An estimated 7,000 rare diseases affect about 3.5 million people in the UK, and around 80% of those are genetic. It has been reported that 95% of rare diseases have no approved treatments available. The default NICE referral route for the majority of orphan medicines is the single technology appraisal, but many will be close to meeting the selection criteria for NICE’s highly specialised technology programme, which has already been mentioned. Stakeholders are frequently sought to make the case for an HST referral, which is a more appropriate route for orphan medicines.

The Government have maintained the position that it is appropriate for orphan medicines to be considered under NICE’s standard STA and that orphan medicines have been successfully reviewed under the STA programme. However, many Members have said how that is not working for their constituents. The Scottish Medicines Consortium has adapted its processes to increase the input of clinicians and patient group experts in decisions for certain orphan medicines.

Mr Deputy Speaker, I am cutting my speech because I want to allow more time for both the Opposition spokesperson and the Minister. Scotland and the SMC has led from the front, and NICE has adopted many of its methods in the past. I encourage the Minister to look again at what Scotland is doing. We are a small country and a devolved nation, but we can do it, so I can see no reason why the England NHS should not be getting the same medicines as we do. We have a higher approval rate: 69% in Scotland to 55% in England. We have a new medicines fund specifically for orphan drugs, which is instrumental in helping to secure access to medicines for rare diseases. That does not exist in the other devolved nations. Both Scotland and Wales have taken a proactive approach to addressing concerns about the applicability of the standard processes for orphan treatments.
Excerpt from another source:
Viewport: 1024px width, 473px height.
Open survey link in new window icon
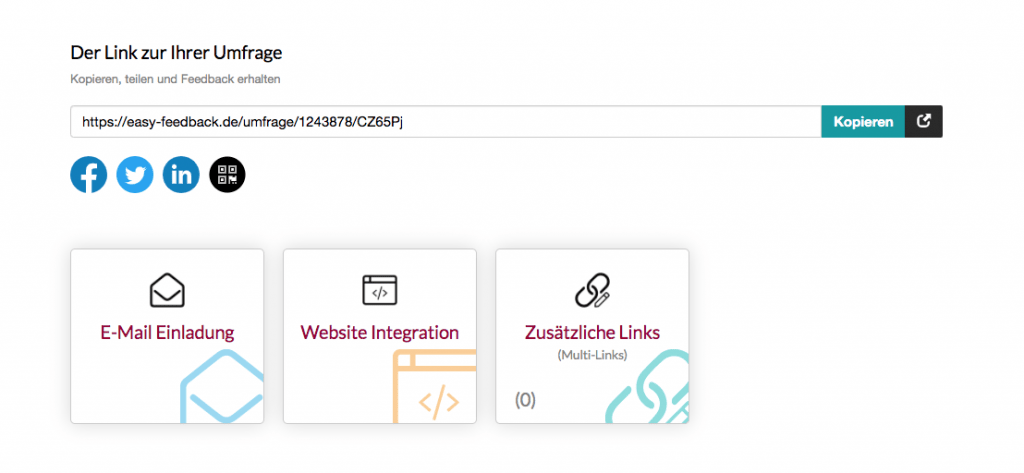pyautogui.click(x=923, y=122)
The new medicines fund has really helped to deliver better medicines more quickly to Scotland. The fund has covered the cost of orphaned drugs for individual patients where the condition affects fewer than one in 2,000 people. A total of £21 million was made available for the fund by the SNP Scottish Government. The Scottish Government have since made further improvements, reforming access to new medicines by creating the peer approved clinical system tier 2. The system allows clinicians, on behalf of their patients, to ask a PACS panel whether they can access a medicine that has not yet been recommended by the Scottish Medicines Consortium. That is exactly why Orkambi and Symkevi can be used in Scotland. I would suggest it is absolutely imperative that this is looked at in England. Spinraza, which has been mentioned in the debate, is already being used in Scotland. I ask the Minister this: why is it not possible for NHS England to use those drugs in England to the same extent that they are in my own country?

I do not want to bring too sour a note to the end of this debate—there is real consensus across the House, and Members have spoken sincerely and passionately on behalf of their constituents and others across the country—but I worry, and I think many other Members across the Chamber will be worried, that we are heading towards Brexit. No one knows where it is going or the impact it will have on the availability of medicines generally, and, more importantly for this debate, medicines that are not yet even available in England as they are in Scotland.